Rating:
Lush in setting, restrained but ultimately satisfying in emotion, this book takes readers from the hunger and poverty of 1930s Madrid to the whitewashed streets of Morocco, then on to the opulence of fashionable life during World War Two Spain and Portugal.
First published in Spain as El Tiempo entre Costuras (The Time Between Seams) in 2009, and now translated into English, this book has been widely praised, sold bucket-loads, and is in production as a Spanish TV series.
It tells the story of Sira Quiroga of Madrid, an apprentice seamstress who falls in love with a con man and is abandoned, penniless and accused of crime, in Tangier in 1935. Sira’s design and sewing skills allow her to build a new life, and she rises further through friendship with one of her wealthy clients — Rosalinda Powell Fox, a real-life (and larger than life) character, later to be suspected by Franco of spying for the British.
This introduction of ‘real characters’, all vital to the storyline, is a masterstroke by author Maria Duenas, a Spanish academic. She places Sira among men who were major power-players of the period: Juan Luis Beigbeder (Powell Fox’s lover and briefly Foreign Minister under Franco), Ramon Serrano Suner (Franco’s brother-in-law) and Alan Hillgarth (British intelligence services).

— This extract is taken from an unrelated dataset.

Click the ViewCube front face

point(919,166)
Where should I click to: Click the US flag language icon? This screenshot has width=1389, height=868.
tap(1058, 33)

These relationships sweep her into a new and dangerous life as a spy, keeping tabs on Franco’s government and the Spanish and Portuguese capitalists who colluded with and profited from the Nazi war effort.
Sira’s story touches on the immense suffering of the Spanish people during and after the civil war, but her own life moves between the hotels, casinos and cocktail parties of her wealthy clients, gathering information that her sewing skills allow her to transmit in a unique fashion.
Every stage of Sira’s story involves struggle, but when she moves deeper into danger the tension tightens, and we know that although Sira never existed, the dangers that Duenas writes of did — real lives, real courage, lived not so long ago but now largely forgotten. For me, that is the potency of the story: Sira may never have existed, but her equivalents did. And I take off my hat to them.